Robert Chandler

... among other things, co-edited the Penguin Book of Russian Poetry, 2015.

I sent him, via his Facebook page, a link to my "Backbone-Flute" translation. His (public) response contained not even a hint of praise (1); instead, he opined:

I have two pieces of advice. First, that you should read your work aloud to other people - this might sensitize your ear to crucial matters of rhythm and tone. My impression is that you think it is enough simply to observe the demands of meter and rhyme in a somewhat mechanical manner. Second, that you should read more C20 poetry in English; this, too, might help to sensitize your ear. You might also find it helpful to look at some of the outstanding translations of Mayakovsky by James Womack. I think you'll be able to find some online.

My reply was:

I was going to post a lengthy point-by-point rebuttal of your response: about [...] how my degree of familiarity with modern English-language poetry (2) is, here, quite irrelevant, unless you want me to make Mayakovsky sound like Maya Angelou; etc. etc.

Instead, I followed your advice and searched for James Womack's translations online.

It wasn't easy -- I had to wade through several pages of Google results. The first thing I did find was your declaration that

"Womack's rhymes are every bit as brilliant as Mayakovsky's own." (;1a68ad7a.1110 )

This, already, was absurd on its face: Mayakovsky, after all, had the luxury of coming up with rhymes first, and then writing the rest around them; whereas a translator, obviously, cannot do that without very significantly sacrificing fidelity to the original content. The chances of Womack, or anybody, managing to square that circle -- consistently, throughout a lengthy poem -- are effectively nil. (For some perspective: the 55 verses of my "Flute" translation contain a grand total of three 3-syllable rhymes, and I think even that's not too shabby. [There actually are 4; I forgot the "visitor / Inquisitor" one, since it came бесплатно from the original ("визита / инквизитор").] А вы могли бы?)

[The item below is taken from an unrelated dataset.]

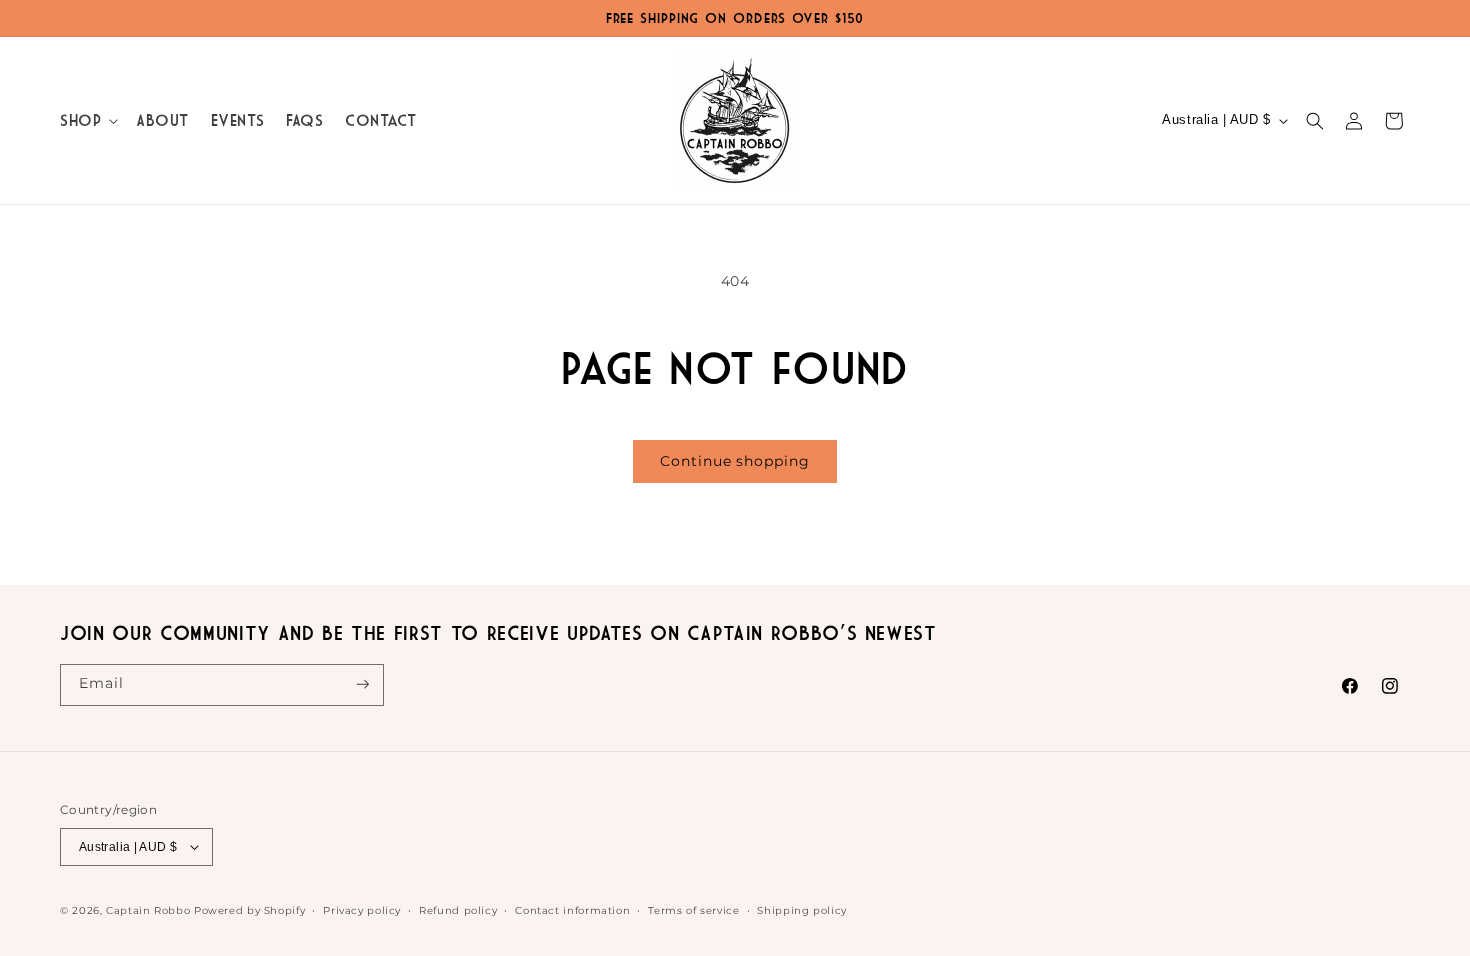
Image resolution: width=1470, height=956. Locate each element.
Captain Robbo (148, 910)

Some more searching yielded ( ) an account of you giving a talk, and Womack reciting some of his stuff. The author of the article actually quotes an entire "delightful" quatrain from "A Cloud In Trousers."

The original reads:

Вездесущий, ты будешь в каждом шкапу,
и вина такие расставим по столу,
чтоб захотелось пройтись в ки-ка-пу
хмурому Петру Апостолу.

And here is Womack's delightfully brilliant translation:

If you're omnipresent, you can get into all
the cellars and bring some quality wine back up -
then maybe, just maybe, Peter the Apostle
can be persuaded to lighten up.

Hmmmm. Let's see --

Rhyming: Mayakovsky has a 2-syllable rhyme and a 3-syllable one; Womack has a non-rhyme, and a rhyme of "up" with "up."

Content: if I can think of a less-expressive rendition of "пройтись в ки-ка-пу" than "lighten up," I'll let you know. Also, "if" should, if anything, be "since"; "some ... then" should be "such ... that"; "just maybe" is superfluous, and takes up space that should've been used to convey "хмурому"; "be persuaded" is very different from "захотелось"; "cellars" should be "cupboards"; and so on.

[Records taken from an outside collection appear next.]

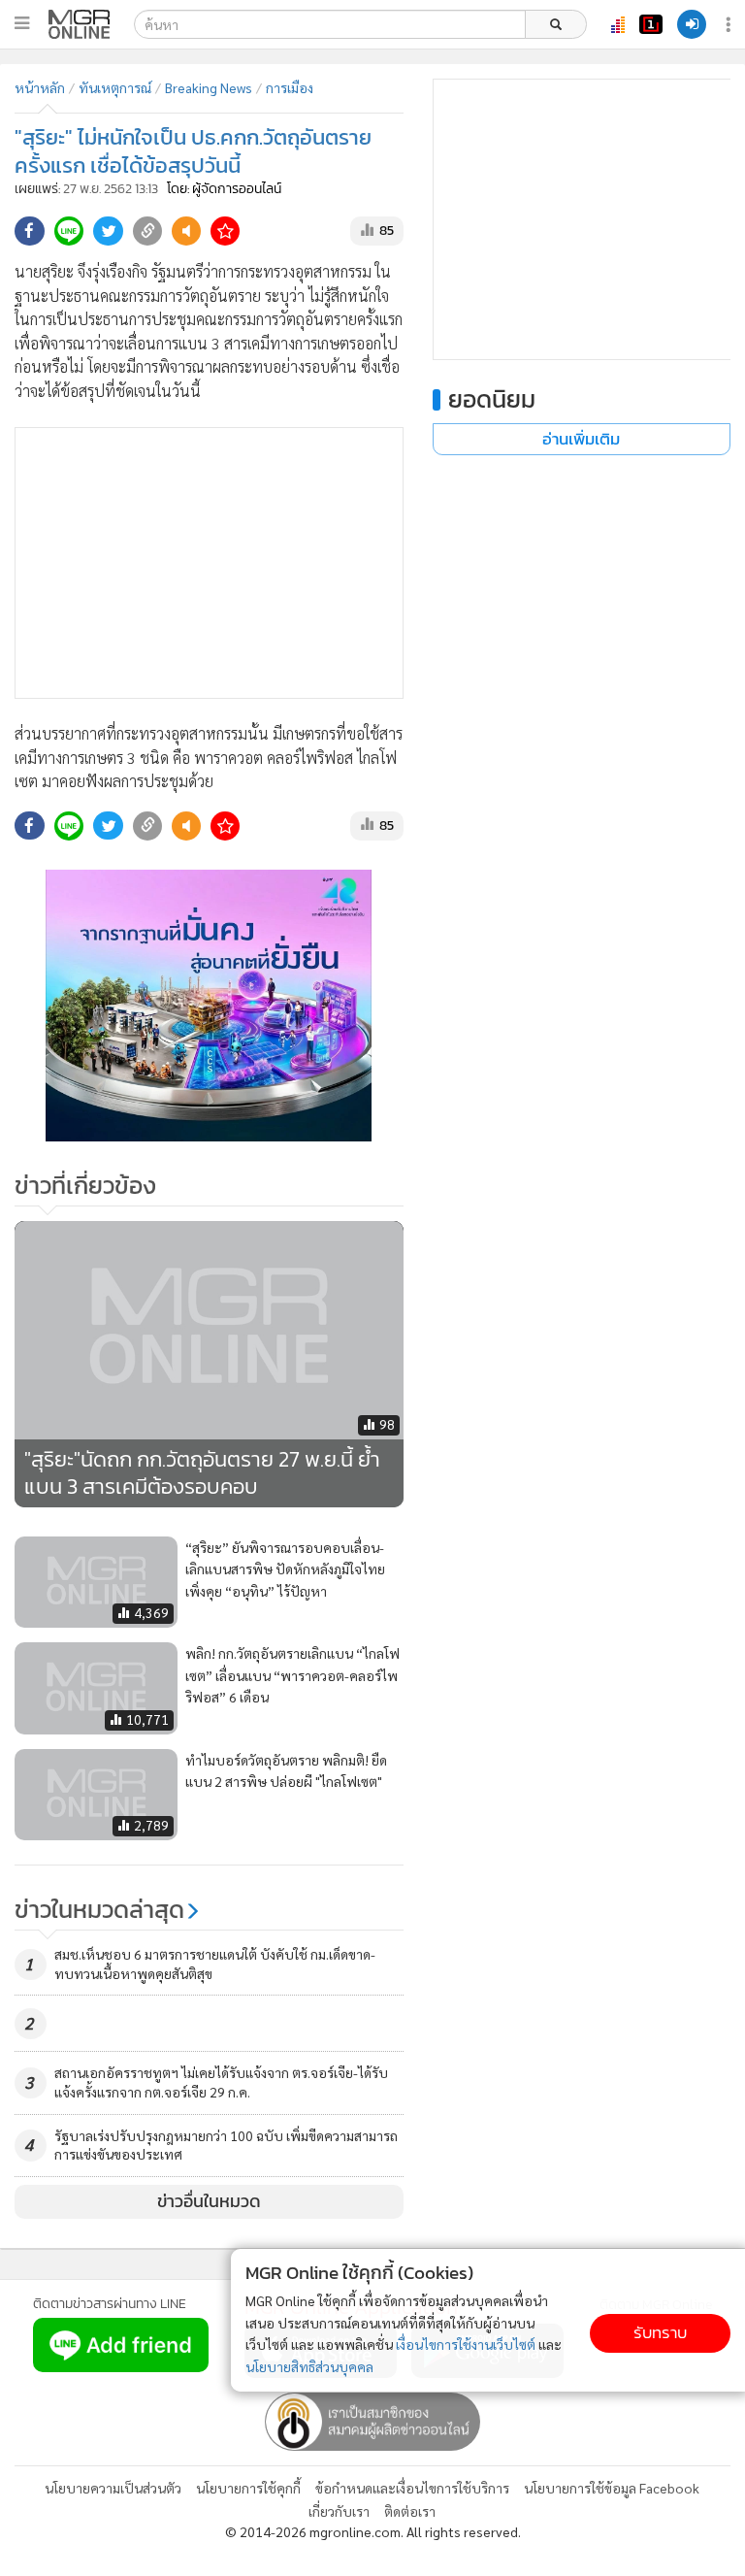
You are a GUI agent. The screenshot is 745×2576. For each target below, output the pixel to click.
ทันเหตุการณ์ (115, 87)
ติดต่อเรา (410, 2511)
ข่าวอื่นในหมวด (209, 2201)
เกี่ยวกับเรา (339, 2511)
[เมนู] (22, 23)
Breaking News (208, 87)
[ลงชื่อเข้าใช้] (691, 24)
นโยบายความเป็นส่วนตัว (113, 2487)
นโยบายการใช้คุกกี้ (248, 2487)
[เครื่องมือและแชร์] (730, 25)
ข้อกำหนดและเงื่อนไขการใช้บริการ (412, 2487)
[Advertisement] (209, 563)
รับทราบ (660, 2333)
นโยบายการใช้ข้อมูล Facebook (611, 2487)
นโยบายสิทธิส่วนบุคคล (309, 2366)
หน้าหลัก (40, 87)
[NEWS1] (651, 24)
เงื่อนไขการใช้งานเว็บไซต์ (465, 2344)
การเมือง (289, 87)
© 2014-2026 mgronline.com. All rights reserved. (373, 2531)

So, thanks for suggesting that I should use Womack as a model, but I think I'll pass. [...]

Here's a piece of advice from me to you: you should carefully read some decent Russian-to-English verse translations. As material you can find online goes, you can even start with mine: the "Flute," plus some other stuff (mostly Vysotsky) reachable via the "Back" link at the bottom of that page; other examples I can point to would be some Vysotsky translations by Kathryn Hamilton and Eugenia Weinstein, which you can find at (note the initial 'w'). This might -- how should I put it? -- sensitize your BRAIN to the fact that unless a translation satisfies the basic requirements of rhyme and meter (if any), and renders the content as reasonably-closely as possible (within the constraints of the previous), things like "rhythm and tone" aren't even worth mentioning.

That way, the next time someone sends you a translation which is clearly better than ones you've praised to the skies, you'll look less foolish if you either

(a) refrain from commenting at all ("Too busy right now," etc.);


(b) make appropriate compliments -- and only after that, any (very specific!) criticisms and/or improvement suggestions;

as opposed to

(c) posting a haughty dismissal amounting to "You've got a lot more to learn before you can play in my league, son."

... Because right now, unfortunately, you don't seem to be a very good judge of who, ability-wise, should aspire to play in whose league.

[And an even more honest conclusion that I had kept to myself, hoping that he might come around:

Let's face it: you're an incompetent, talentless hack, singing effusive praises of another. My suggestion is for the both of you to reread Krylov's "Кукушка и петух," and then switch to careers in which you could be more societally useful, such as ditch-digging. (And take James "Where can I go, melting this hell" (3) McGavran with you.)]


There was no further response from him; he simply deleted my post. Ah well.